# Solo Guitar - Necks



## Milkman (Feb 2, 2006)

I've been searching for a Canadian supplier of guitar necks. It's not so much country of origin I'm concerned about, just getting decent quality necks here in Canada at a more reasonable cost than the big neck makers.

I ordered a licenced Fender neck from Solo Guitars yesterday.

The cost is pretty significantly lower than even a Fender branded neck say from Long and McQuade.

I should receive it in a week or so.

Has anyone here touched or used one of these? They appear to be made by Mighty Mite.



https://www.solomusicgear.com/product/fender-licensed-strat-style-22-fret-maple-neck-with-ebony-fretboard/


----------



## DaddyShred (Aug 11, 2019)

Milkman said:


> I've been searching for a Canadian supplier of guitar necks. It's not so much country of origin I'm concerned about, just getting decent quality necks here in Canada at a more reasonable cost than the big neck makers.
> 
> I ordered a licenced Fender neck from Solo Guitars yesterday.
> 
> ...


I've never heard a bad thing about the stuff that comes from Solo. 

My own experience with SOLO necks is great, although I've never ordered a fender branded neck from them.

Sent from my SM-N986W using Tapatalk


----------



## Milkman (Feb 2, 2006)

DaddyShred said:


> I've never heard a bad thing about the stuff that comes from Solo.
> 
> My own experience with SOLO necks is great, although I've never ordered a fender branded neck from them.
> 
> Sent from my SM-N986W using Tapatalk


I've had a few Mighty Mite necks so I'm cautiously optimistic. Ebony on maple for $250. CAD....

Meh, if it sucks, I'm only out that much. Worth it to know.


----------



## SWLABR (Nov 7, 2017)

I haven't ordered a Fender lic either, but have had success with their cheapo ones. I'd be interested to know.

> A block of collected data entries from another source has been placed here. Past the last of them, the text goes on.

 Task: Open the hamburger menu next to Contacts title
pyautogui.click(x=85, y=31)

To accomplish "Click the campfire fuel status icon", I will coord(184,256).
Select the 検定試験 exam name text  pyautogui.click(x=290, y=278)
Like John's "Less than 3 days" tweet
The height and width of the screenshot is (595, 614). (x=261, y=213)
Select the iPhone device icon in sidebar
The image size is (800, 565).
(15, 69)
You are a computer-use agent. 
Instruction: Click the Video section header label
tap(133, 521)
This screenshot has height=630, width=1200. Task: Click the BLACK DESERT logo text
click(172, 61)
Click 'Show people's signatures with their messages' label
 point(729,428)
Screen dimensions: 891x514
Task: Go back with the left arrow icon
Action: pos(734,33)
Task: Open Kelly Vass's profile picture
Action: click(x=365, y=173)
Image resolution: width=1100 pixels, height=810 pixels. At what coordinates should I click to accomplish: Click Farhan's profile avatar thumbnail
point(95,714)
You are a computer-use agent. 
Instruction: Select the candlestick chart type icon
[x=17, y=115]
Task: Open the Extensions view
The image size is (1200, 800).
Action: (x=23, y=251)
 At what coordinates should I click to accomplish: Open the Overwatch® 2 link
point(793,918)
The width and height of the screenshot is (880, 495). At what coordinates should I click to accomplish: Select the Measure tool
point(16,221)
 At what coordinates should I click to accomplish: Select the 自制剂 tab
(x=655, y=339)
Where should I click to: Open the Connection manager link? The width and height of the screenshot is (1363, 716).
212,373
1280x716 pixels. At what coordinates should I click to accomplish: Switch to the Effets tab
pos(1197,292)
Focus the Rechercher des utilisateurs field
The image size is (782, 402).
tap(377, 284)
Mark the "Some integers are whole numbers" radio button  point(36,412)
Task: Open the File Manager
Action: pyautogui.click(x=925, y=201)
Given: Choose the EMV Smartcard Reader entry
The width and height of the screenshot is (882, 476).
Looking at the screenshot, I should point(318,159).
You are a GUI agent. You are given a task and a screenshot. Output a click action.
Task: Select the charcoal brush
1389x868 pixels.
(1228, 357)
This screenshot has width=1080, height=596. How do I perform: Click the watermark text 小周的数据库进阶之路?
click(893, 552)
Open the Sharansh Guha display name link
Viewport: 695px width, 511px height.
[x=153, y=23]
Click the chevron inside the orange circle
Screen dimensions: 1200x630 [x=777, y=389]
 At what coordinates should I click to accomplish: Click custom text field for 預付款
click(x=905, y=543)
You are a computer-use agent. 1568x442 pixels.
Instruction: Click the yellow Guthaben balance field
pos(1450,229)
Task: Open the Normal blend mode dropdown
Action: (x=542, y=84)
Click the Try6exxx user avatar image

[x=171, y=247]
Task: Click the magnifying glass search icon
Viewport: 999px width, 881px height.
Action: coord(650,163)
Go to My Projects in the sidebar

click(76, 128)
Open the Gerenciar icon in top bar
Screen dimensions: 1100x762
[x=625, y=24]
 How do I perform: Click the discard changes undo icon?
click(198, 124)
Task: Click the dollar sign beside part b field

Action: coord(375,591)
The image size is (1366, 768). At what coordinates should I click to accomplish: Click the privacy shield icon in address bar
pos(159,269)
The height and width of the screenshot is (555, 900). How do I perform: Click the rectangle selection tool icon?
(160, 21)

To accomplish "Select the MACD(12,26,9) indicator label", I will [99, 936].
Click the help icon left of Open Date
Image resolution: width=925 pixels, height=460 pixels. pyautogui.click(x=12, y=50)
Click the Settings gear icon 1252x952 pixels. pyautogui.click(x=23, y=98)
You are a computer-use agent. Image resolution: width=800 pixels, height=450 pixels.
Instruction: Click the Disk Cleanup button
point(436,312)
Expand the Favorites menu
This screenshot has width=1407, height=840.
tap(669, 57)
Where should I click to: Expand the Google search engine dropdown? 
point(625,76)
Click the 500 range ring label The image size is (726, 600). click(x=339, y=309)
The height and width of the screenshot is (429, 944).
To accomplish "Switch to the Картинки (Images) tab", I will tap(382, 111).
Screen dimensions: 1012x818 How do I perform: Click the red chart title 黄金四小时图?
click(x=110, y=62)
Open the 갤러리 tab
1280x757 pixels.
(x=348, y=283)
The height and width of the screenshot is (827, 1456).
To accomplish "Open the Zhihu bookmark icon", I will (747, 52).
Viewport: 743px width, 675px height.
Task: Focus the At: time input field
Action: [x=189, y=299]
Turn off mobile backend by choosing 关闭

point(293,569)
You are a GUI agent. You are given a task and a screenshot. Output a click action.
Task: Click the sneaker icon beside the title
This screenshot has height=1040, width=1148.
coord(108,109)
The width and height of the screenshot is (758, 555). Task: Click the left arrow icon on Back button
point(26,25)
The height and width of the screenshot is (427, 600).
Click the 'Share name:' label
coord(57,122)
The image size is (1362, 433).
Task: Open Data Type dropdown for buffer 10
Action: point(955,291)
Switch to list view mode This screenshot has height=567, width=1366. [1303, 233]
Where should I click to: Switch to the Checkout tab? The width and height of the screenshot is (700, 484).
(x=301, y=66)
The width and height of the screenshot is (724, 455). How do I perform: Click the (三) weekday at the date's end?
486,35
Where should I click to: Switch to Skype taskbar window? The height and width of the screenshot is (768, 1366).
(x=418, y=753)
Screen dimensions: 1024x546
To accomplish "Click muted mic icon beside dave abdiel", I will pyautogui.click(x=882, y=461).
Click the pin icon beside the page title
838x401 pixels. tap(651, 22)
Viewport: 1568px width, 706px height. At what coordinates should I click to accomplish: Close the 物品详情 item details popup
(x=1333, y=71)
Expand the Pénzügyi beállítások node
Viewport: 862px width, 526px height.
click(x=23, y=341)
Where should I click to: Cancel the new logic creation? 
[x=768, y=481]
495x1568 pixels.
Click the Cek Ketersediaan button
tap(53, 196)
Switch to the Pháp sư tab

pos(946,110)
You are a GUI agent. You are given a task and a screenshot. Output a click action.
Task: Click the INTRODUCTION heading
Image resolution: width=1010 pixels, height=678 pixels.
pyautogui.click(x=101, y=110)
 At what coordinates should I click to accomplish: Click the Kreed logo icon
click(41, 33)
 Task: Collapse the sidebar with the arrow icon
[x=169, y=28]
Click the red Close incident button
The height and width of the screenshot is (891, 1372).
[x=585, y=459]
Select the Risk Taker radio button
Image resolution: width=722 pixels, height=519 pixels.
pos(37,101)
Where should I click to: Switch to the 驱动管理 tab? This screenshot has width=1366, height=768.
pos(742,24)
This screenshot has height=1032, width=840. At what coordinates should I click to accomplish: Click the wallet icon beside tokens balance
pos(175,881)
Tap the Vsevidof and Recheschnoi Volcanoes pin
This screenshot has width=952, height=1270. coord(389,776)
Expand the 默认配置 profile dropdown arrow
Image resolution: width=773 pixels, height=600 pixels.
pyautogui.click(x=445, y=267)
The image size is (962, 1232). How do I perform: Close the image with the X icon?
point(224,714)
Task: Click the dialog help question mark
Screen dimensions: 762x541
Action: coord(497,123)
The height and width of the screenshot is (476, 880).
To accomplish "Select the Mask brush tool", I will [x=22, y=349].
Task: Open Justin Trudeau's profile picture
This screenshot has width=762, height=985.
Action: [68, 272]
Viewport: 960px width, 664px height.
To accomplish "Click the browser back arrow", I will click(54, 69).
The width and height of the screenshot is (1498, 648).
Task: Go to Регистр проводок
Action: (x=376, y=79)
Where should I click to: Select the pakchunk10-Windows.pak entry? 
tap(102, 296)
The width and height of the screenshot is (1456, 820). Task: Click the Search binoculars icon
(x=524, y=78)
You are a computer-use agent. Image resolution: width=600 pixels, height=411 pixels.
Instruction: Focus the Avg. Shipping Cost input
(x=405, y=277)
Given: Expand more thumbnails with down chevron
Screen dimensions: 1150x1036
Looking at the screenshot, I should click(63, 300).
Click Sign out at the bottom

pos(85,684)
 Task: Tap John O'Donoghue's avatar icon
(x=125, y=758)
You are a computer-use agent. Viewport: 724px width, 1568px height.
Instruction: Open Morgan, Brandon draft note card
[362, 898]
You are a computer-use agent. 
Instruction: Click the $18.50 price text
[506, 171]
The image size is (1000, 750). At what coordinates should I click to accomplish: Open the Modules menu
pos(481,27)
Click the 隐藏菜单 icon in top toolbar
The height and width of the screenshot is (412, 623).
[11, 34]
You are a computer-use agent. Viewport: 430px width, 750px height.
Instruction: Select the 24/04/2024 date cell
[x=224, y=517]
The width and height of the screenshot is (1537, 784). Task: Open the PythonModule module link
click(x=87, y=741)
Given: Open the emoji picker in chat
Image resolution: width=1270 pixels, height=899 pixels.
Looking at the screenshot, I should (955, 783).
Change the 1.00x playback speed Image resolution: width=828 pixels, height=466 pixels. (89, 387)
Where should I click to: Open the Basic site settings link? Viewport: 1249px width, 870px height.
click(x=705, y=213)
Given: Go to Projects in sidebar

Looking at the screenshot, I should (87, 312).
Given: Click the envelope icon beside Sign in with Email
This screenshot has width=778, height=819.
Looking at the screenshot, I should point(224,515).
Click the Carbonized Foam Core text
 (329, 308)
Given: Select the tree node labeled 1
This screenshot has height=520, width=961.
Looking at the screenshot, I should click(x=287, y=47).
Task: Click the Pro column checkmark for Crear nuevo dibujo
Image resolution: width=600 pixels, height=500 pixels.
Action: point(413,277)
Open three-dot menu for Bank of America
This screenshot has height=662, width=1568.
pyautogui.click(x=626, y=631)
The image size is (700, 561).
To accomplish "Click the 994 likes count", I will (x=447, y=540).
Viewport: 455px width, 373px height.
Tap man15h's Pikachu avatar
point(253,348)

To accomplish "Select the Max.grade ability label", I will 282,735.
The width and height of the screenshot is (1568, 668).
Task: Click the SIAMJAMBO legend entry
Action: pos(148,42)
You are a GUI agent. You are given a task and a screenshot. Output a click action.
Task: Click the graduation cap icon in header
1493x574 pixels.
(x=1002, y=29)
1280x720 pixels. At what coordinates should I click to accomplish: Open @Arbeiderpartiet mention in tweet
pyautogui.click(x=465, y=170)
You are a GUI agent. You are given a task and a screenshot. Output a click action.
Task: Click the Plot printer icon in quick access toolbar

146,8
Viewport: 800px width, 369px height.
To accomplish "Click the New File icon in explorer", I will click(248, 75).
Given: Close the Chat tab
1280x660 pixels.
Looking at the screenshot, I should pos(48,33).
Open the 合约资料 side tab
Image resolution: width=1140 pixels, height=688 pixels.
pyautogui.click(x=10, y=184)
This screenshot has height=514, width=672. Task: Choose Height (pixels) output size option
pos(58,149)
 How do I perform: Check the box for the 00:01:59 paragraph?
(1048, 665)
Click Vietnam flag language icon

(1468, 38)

Please give us an update when it arrives. 

It could be an option for me for an upcoming project.


----------



## ZeroGravity (Mar 25, 2016)

I've been waiting for their Jazz Bass necks to be back in stock for a while now.


----------



## Milkman (Feb 2, 2006)

ZeroGravity said:


> I've been waiting for their Jazz Bass necks to be back in stock for a while now.


Yeah I may have f^%ked up. I thought the neck said "in stock" when I ordered it, but it now says out of stock so unless they had one and I ordered it, I may be waiting...


----------



## ZeroGravity (Mar 25, 2016)

Milkman said:


> Yeah I may have f^%ked up. I thought the neck said "in stock" when I ordered it, but it now says out of stock so unless they had one and I ordered it, I may be waiting...


Hopefully you go t the last one


----------



## Milkman (Feb 2, 2006)

ZeroGravity said:


> Hopefully you go t the last one


Well, my mistake if I didn't. I'd feel better about it if they made it so you couldn't order stuff that's out of stock without at least a pop up warning you. It's pretty easy to send them money....


----------



## Milkman (Feb 2, 2006)

Just got a Fed Ex shipping notice, I think I actually did get lucky and bought the last one they had (for now).


----------



## Lincoln (Jun 2, 2008)

I bought a lot of Mighty Mite necks back when I was building parts casters. Never had a bad one.


----------



## Milkman (Feb 2, 2006)

Lincoln said:


> I bought a lot of Mighty Mite necks back when I was building parts casters. Never had a bad one.


To tell the truth, neither have I.

I had one that developed a bit of fret sprout, but that was likely neglect on my part (lack of a proper humidifier at the time) and easily resolved.


----------



## Lincoln (Jun 2, 2008)

You USED to be able to buy new genuine Fender necks (MIM) for a good price on Amazon. That came to an end. They doubled in price. Great necks though


----------



## SWLABR (Nov 7, 2017)

Milkman said:


> Well, my mistake if I didn't. I'd feel better about it if they made it so you couldn't order stuff that's out of stock without at least a pop up warning you. It's pretty easy to send them money....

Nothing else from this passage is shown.